Give the listing back in full, exactly as written, with the pictures removed.

########################################

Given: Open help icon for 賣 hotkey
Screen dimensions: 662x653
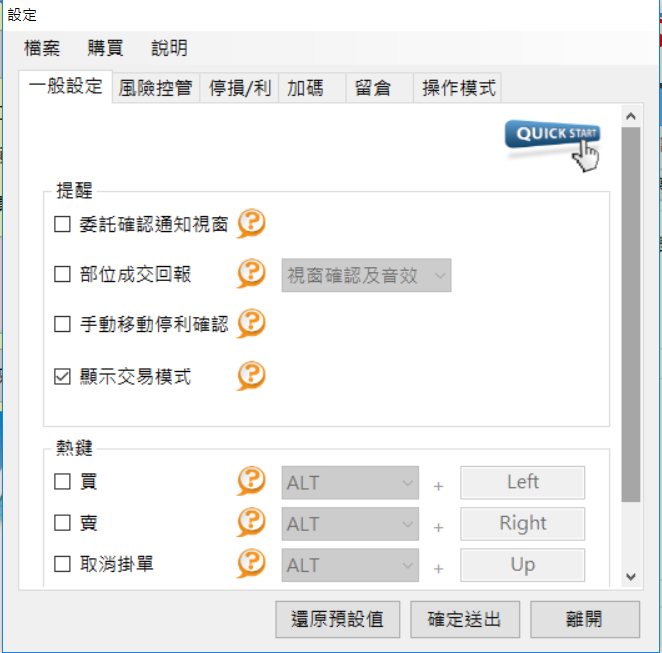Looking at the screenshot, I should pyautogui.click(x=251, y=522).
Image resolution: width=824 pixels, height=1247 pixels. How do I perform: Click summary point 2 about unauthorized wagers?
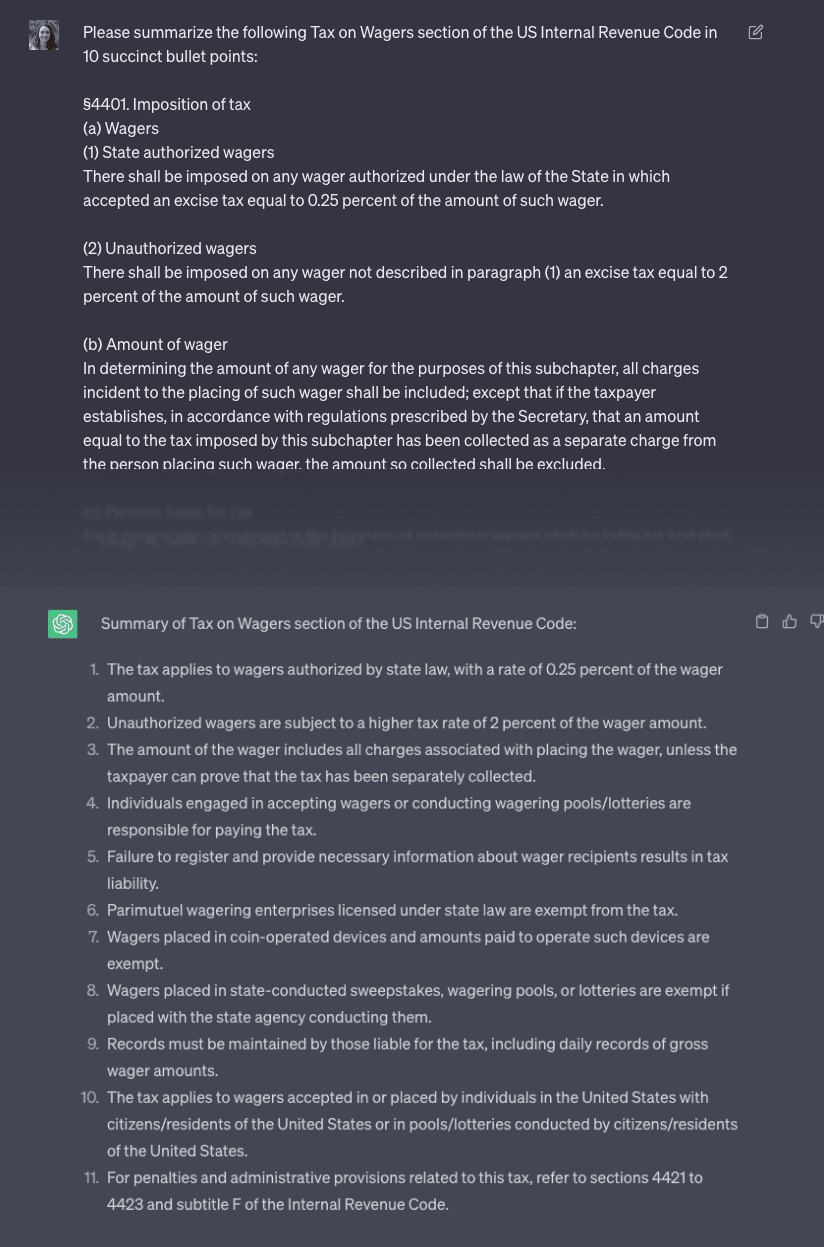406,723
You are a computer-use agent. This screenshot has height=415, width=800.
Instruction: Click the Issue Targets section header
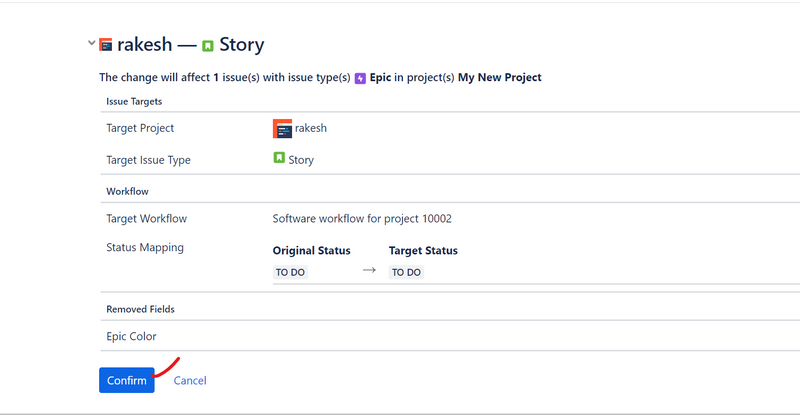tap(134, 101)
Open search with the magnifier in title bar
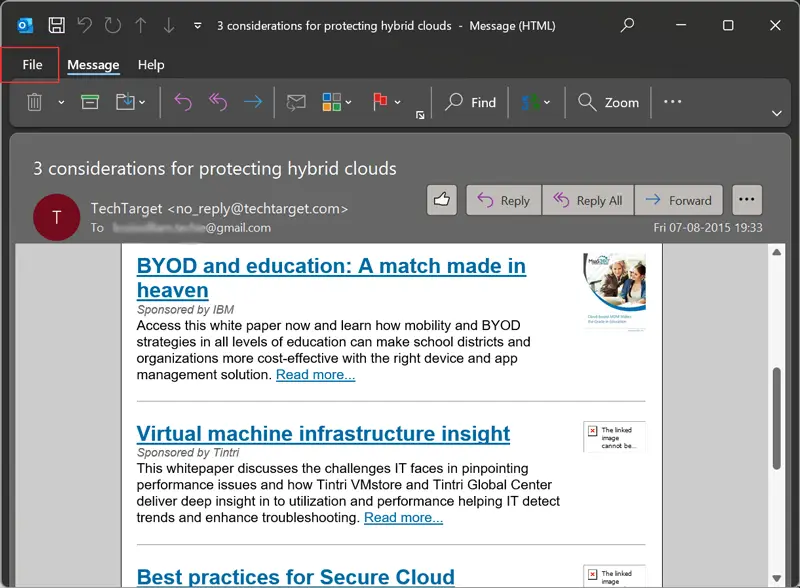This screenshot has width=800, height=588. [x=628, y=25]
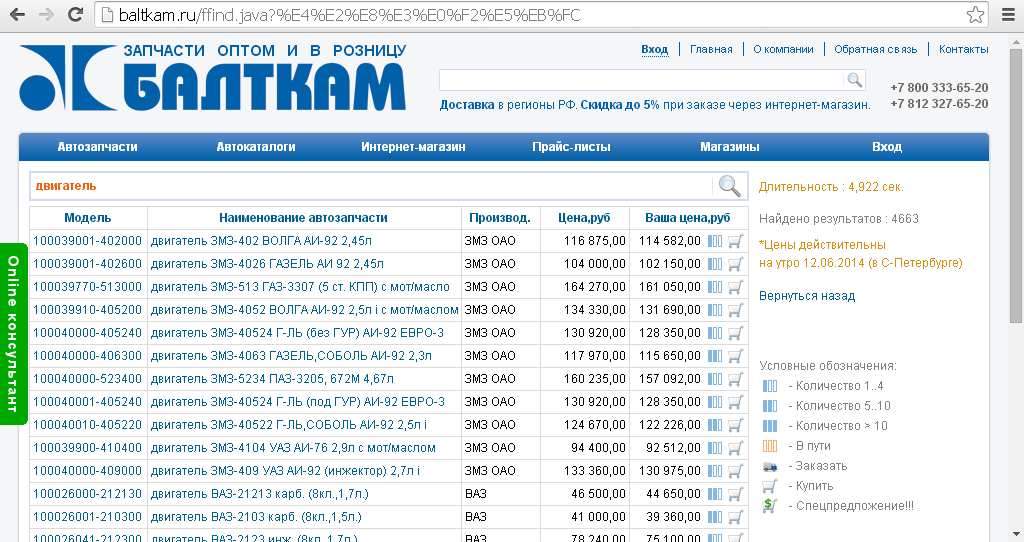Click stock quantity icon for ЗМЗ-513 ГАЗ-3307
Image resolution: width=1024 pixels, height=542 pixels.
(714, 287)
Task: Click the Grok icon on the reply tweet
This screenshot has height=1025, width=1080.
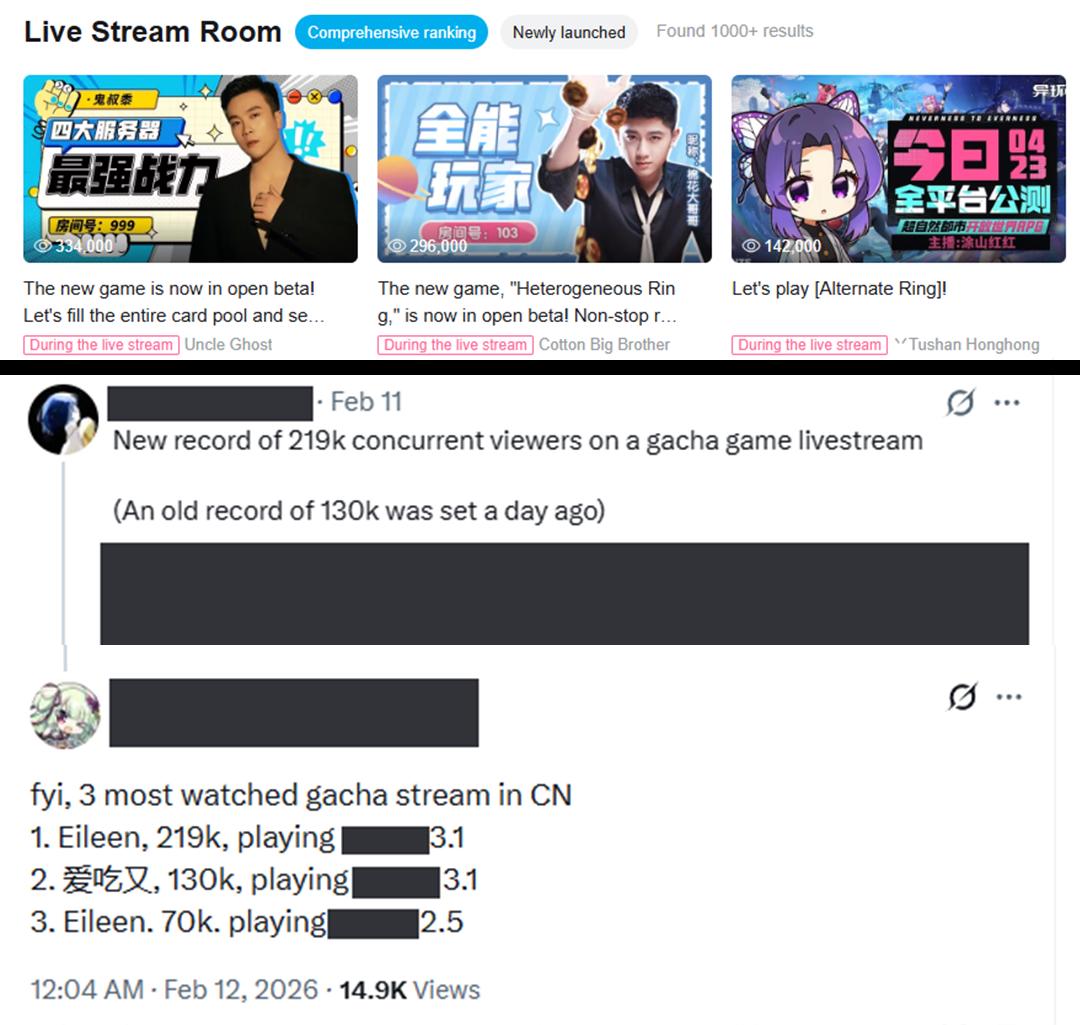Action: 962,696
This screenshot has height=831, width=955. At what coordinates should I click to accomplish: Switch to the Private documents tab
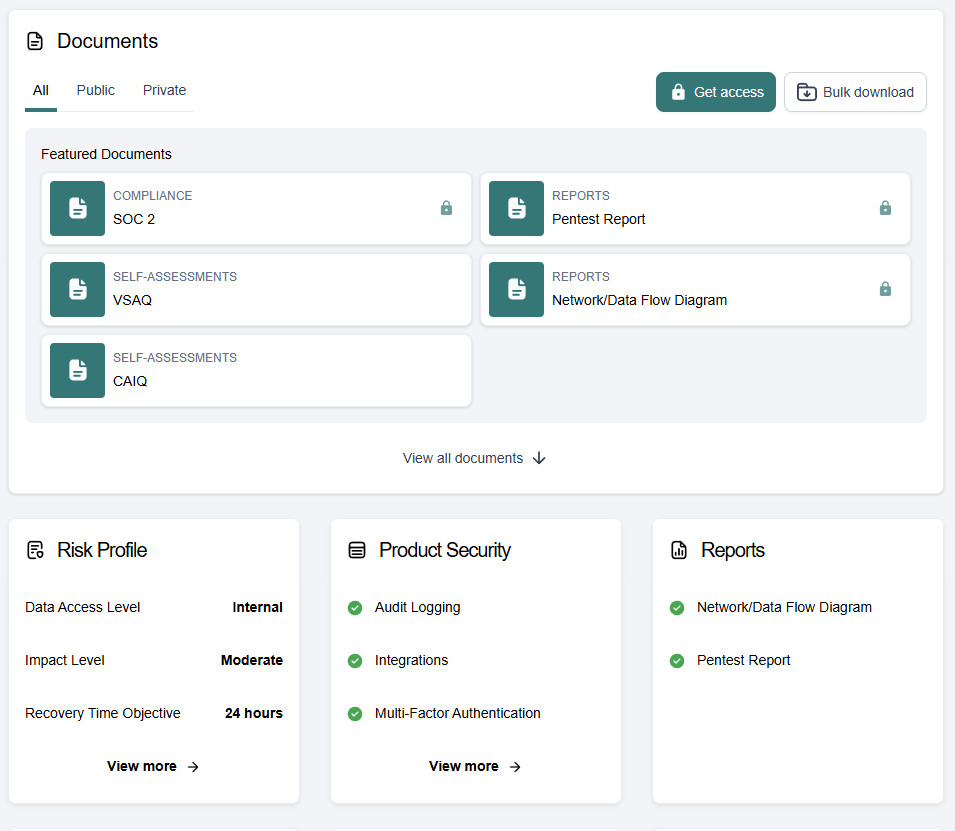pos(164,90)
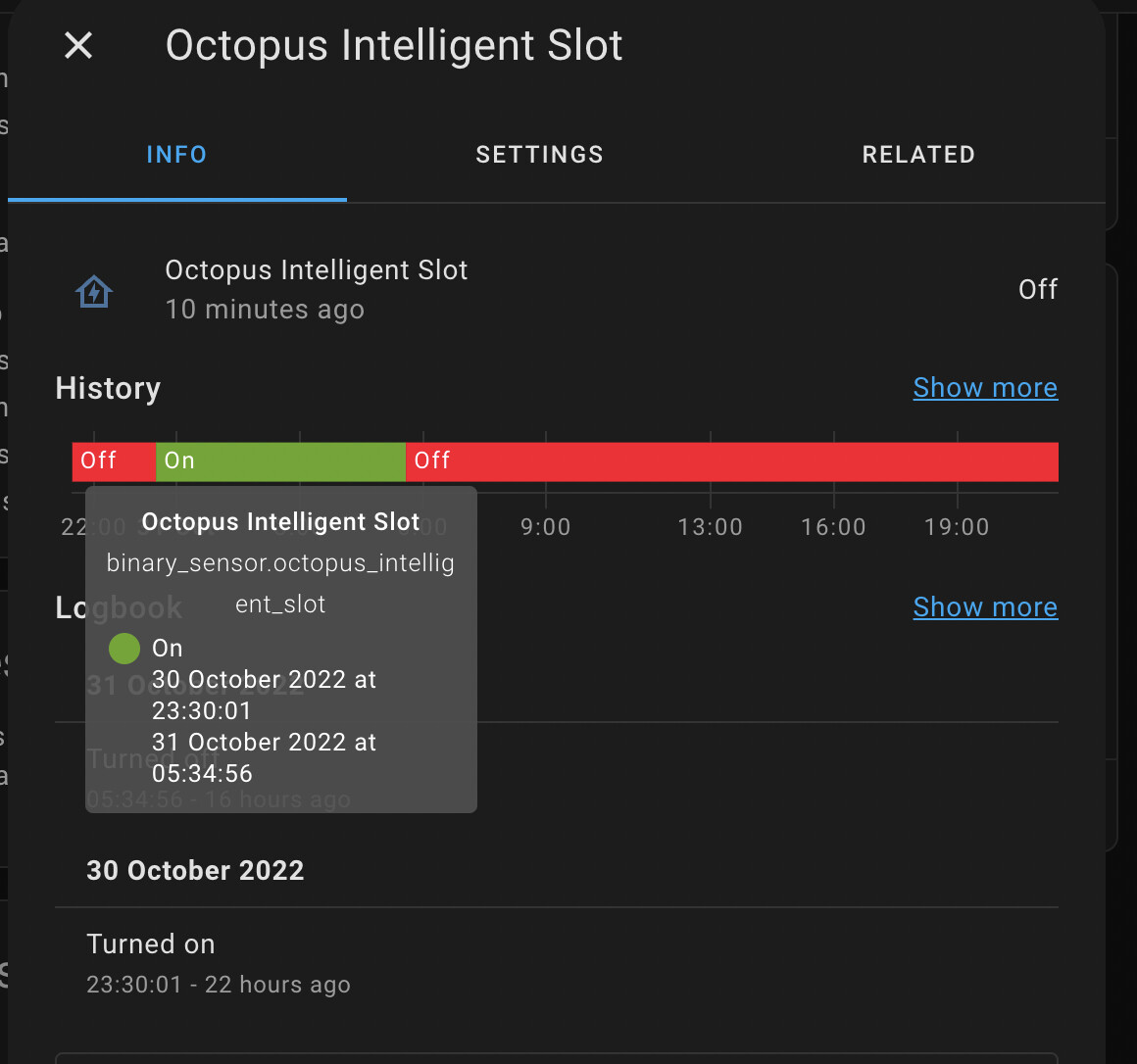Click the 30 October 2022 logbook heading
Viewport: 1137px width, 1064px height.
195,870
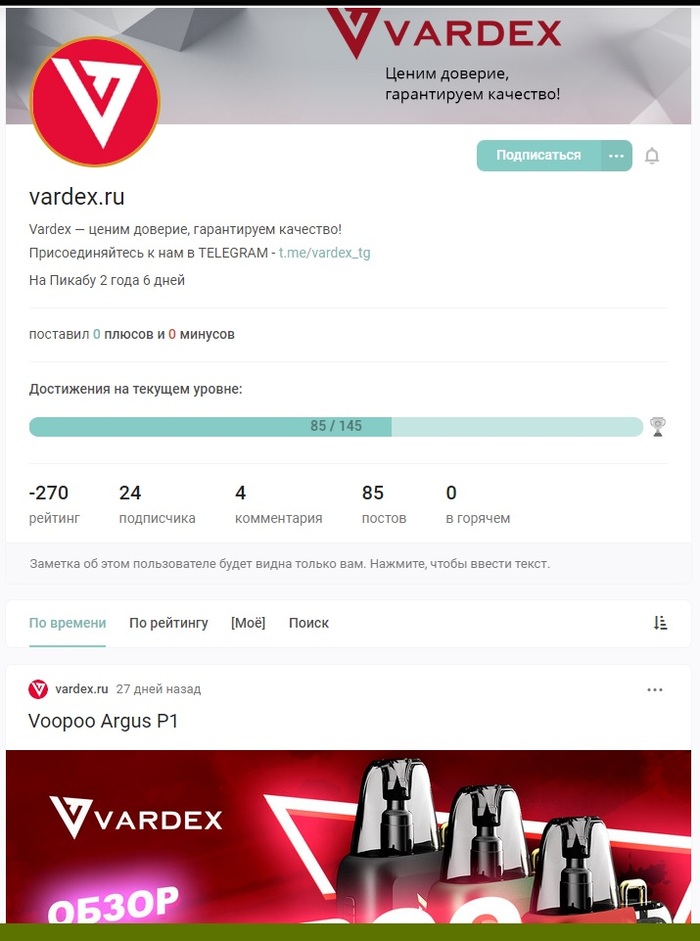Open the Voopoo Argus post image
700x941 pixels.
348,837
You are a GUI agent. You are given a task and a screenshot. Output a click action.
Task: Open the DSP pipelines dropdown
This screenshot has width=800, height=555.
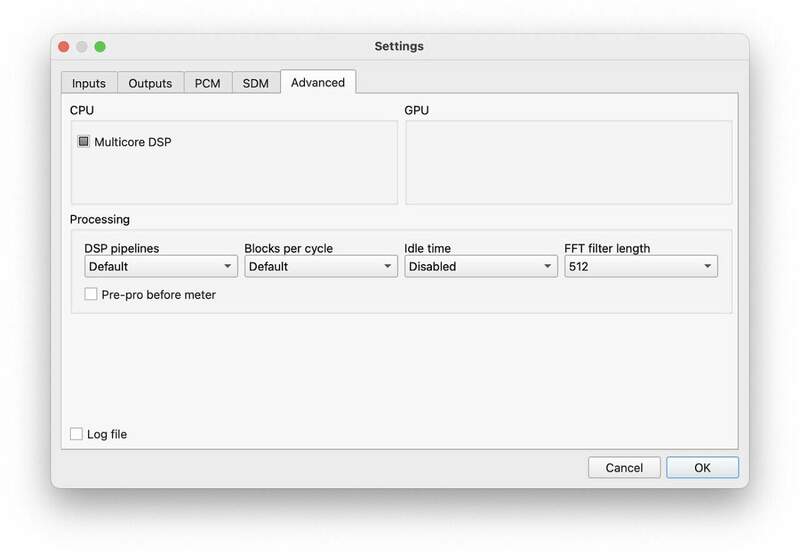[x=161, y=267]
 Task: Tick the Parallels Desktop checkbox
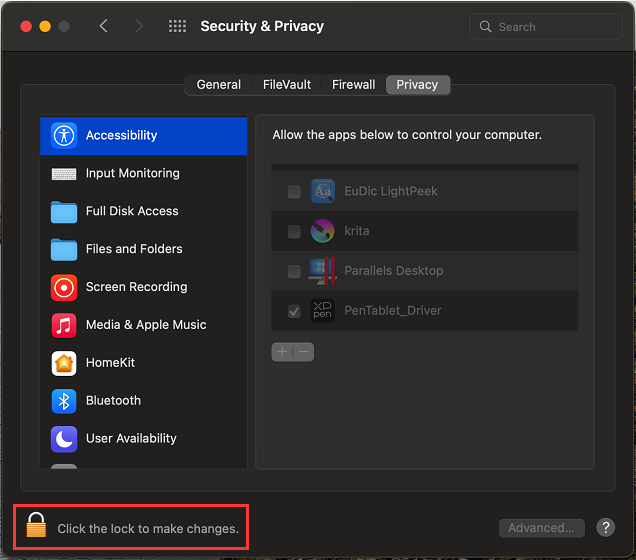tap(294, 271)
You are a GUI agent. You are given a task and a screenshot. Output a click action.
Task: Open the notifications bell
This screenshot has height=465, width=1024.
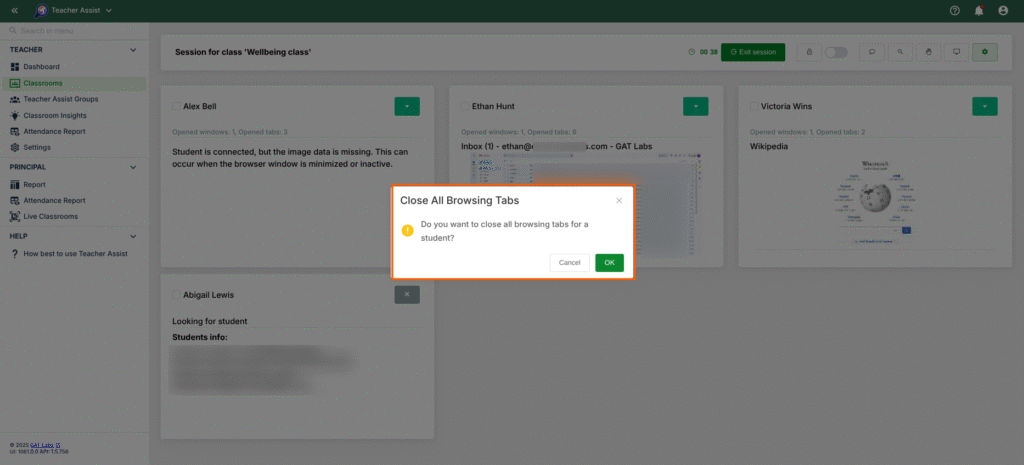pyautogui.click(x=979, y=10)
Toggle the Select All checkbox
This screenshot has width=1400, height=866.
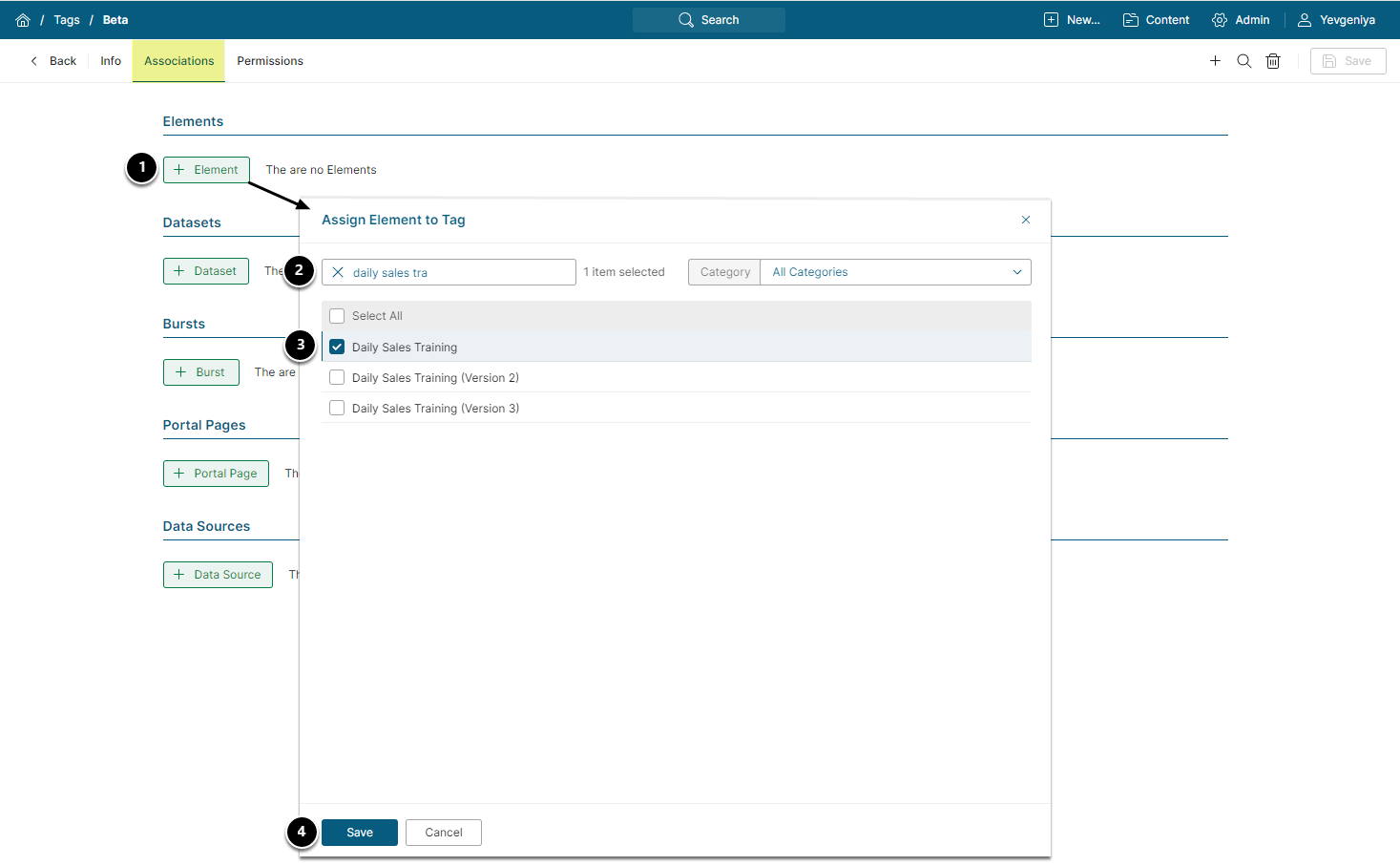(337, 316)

########################################

**Output of the task**
Given: Open help icon for 賣 hotkey
Screen dimensions: 662x653
Looking at the screenshot, I should pyautogui.click(x=251, y=522).
Image resolution: width=824 pixels, height=1247 pixels. How do I perform: Click summary point 2 about unauthorized wagers?
406,723
You are a computer-use agent. This screenshot has height=415, width=800.
Instruction: Click the Issue Targets section header
tap(134, 101)
Open search with the magnifier in title bar
This screenshot has width=800, height=588. [x=628, y=25]
Click stock quantity icon for ЗМЗ-513 ГАЗ-3307
Image resolution: width=1024 pixels, height=542 pixels.
(714, 287)
Task: Click the Grok icon on the reply tweet
This screenshot has height=1025, width=1080.
Action: 962,696
This screenshot has height=831, width=955. At what coordinates should I click to accomplish: Switch to the Private documents tab
pos(164,90)
Click the 30 October 2022 logbook heading
Viewport: 1137px width, 1064px height.
195,870
Open the Voopoo Argus post image
700x941 pixels.
348,837
You are a GUI agent. You are given a task and a screenshot. Output a click action.
Task: Open the DSP pipelines dropdown
This screenshot has width=800, height=555.
[x=161, y=267]
 Task: Tick the Parallels Desktop checkbox
tap(294, 271)
You are a GUI agent. You are given a task and a screenshot. Output a click action.
Task: Open the notifications bell
This screenshot has height=465, width=1024.
pyautogui.click(x=979, y=10)
Toggle the Select All checkbox
This screenshot has width=1400, height=866.
(337, 316)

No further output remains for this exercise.